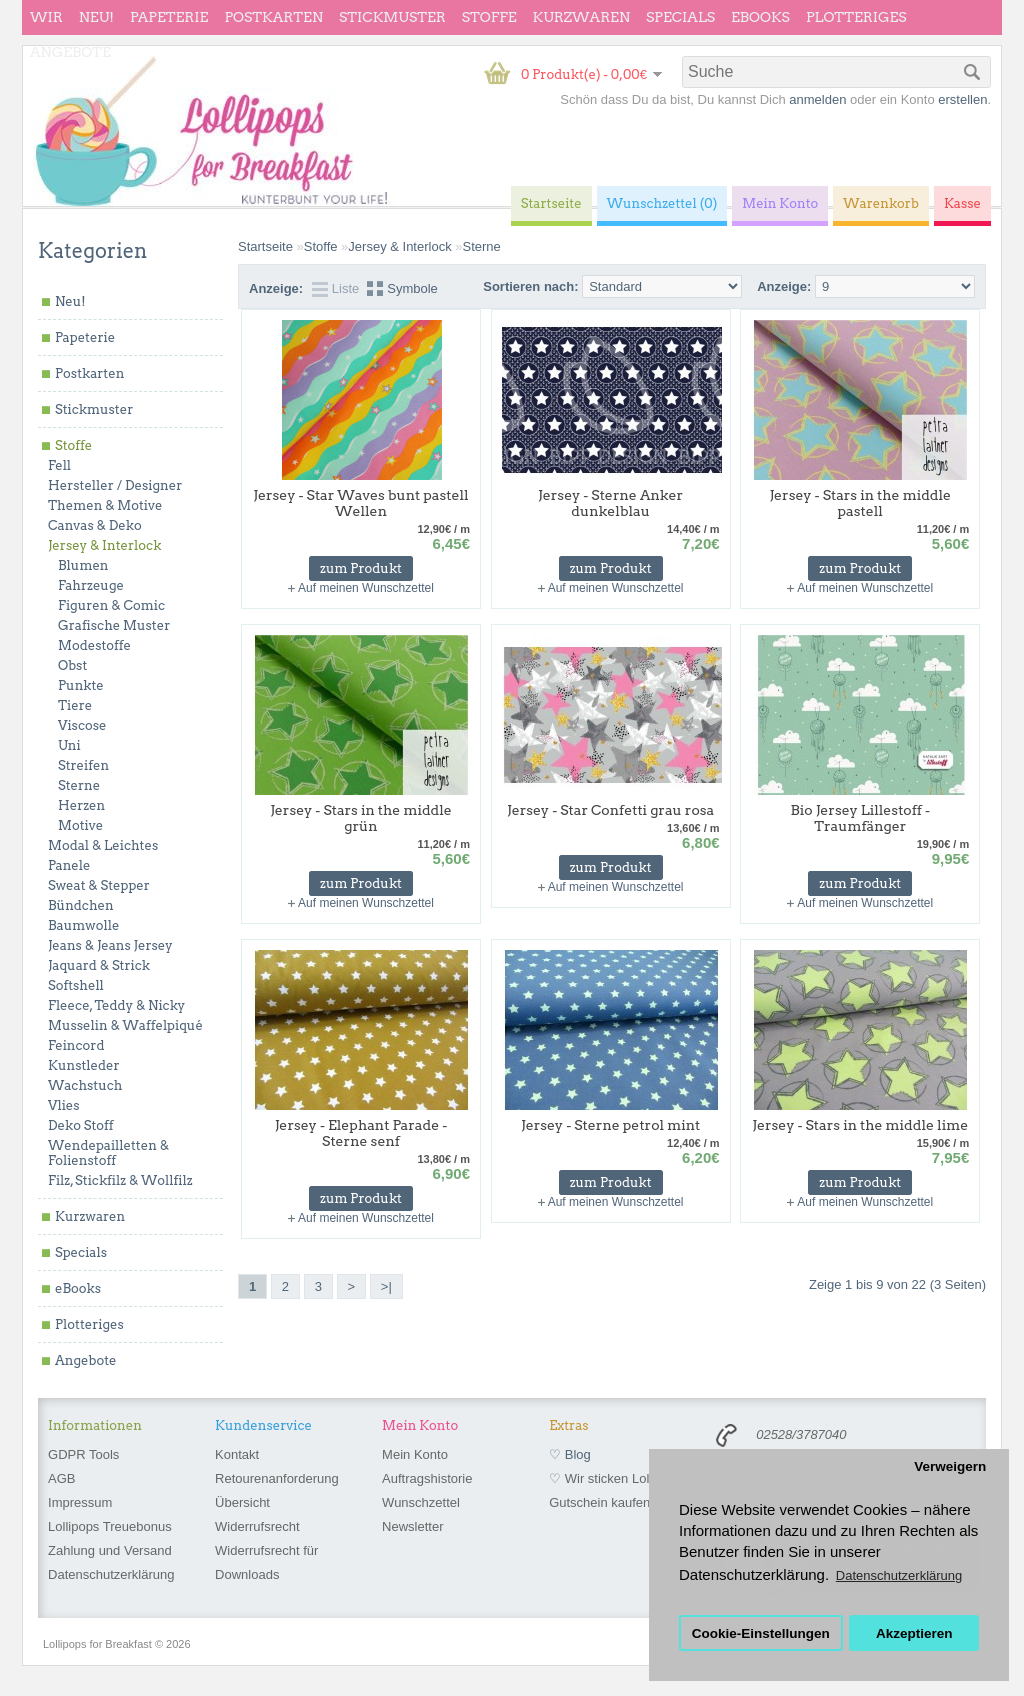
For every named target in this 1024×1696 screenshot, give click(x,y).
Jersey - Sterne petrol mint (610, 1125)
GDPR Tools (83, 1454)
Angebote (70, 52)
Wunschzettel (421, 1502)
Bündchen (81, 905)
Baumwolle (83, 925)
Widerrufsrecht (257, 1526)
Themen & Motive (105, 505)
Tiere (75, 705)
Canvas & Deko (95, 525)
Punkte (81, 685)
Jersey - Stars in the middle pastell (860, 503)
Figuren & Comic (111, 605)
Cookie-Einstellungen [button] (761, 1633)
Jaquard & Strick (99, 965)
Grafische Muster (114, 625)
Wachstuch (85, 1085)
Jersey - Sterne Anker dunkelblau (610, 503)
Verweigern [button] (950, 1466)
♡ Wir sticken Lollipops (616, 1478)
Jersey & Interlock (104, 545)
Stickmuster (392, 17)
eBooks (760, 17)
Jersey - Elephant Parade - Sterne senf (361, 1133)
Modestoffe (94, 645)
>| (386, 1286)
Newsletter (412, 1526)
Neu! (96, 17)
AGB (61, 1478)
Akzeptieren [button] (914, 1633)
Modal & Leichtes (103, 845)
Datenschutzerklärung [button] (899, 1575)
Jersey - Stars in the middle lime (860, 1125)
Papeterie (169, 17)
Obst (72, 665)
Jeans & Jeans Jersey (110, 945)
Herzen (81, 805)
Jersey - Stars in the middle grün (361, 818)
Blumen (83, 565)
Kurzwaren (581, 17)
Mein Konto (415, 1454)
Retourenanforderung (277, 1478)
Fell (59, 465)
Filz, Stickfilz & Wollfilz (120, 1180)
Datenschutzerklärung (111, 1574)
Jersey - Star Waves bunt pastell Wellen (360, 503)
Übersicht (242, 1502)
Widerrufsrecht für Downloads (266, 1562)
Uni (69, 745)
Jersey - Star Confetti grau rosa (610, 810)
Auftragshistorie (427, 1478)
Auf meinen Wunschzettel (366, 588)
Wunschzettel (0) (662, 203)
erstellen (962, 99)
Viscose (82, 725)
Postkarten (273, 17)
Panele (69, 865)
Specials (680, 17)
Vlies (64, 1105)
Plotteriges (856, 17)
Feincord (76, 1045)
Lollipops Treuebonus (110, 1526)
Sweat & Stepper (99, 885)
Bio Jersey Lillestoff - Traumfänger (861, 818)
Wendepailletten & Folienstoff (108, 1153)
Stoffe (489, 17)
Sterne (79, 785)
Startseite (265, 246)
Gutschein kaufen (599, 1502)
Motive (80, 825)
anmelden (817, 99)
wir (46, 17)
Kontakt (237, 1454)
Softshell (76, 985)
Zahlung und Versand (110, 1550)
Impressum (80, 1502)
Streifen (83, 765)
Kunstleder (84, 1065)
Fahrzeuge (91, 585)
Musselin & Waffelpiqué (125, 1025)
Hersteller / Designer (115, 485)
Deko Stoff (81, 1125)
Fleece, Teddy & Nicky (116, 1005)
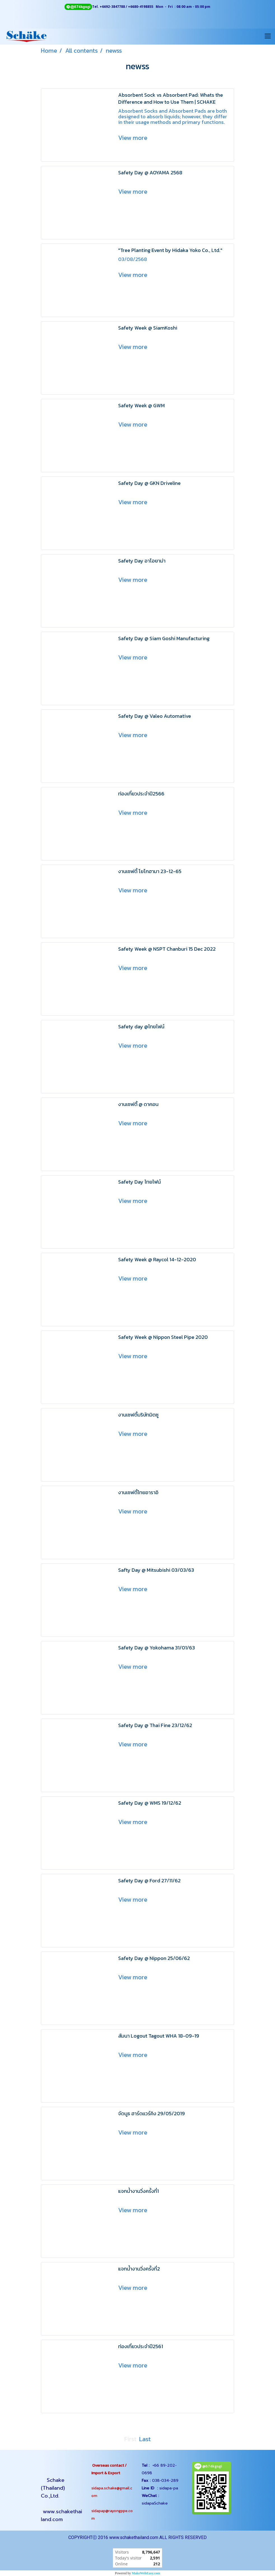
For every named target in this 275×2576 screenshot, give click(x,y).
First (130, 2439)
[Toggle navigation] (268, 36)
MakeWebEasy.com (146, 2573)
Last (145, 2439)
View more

WHAT IS BEING ASKED:
Which lines in the rows above contain the word "screenshot"? Copy each of those lines in full, matching case exactly.

OUTPUT OF THE EXERCISE:
For every named target in this 1024×1696 screenshot, give click(x,y).
For every named target in this 275×2576 screenshot, give click(x,y).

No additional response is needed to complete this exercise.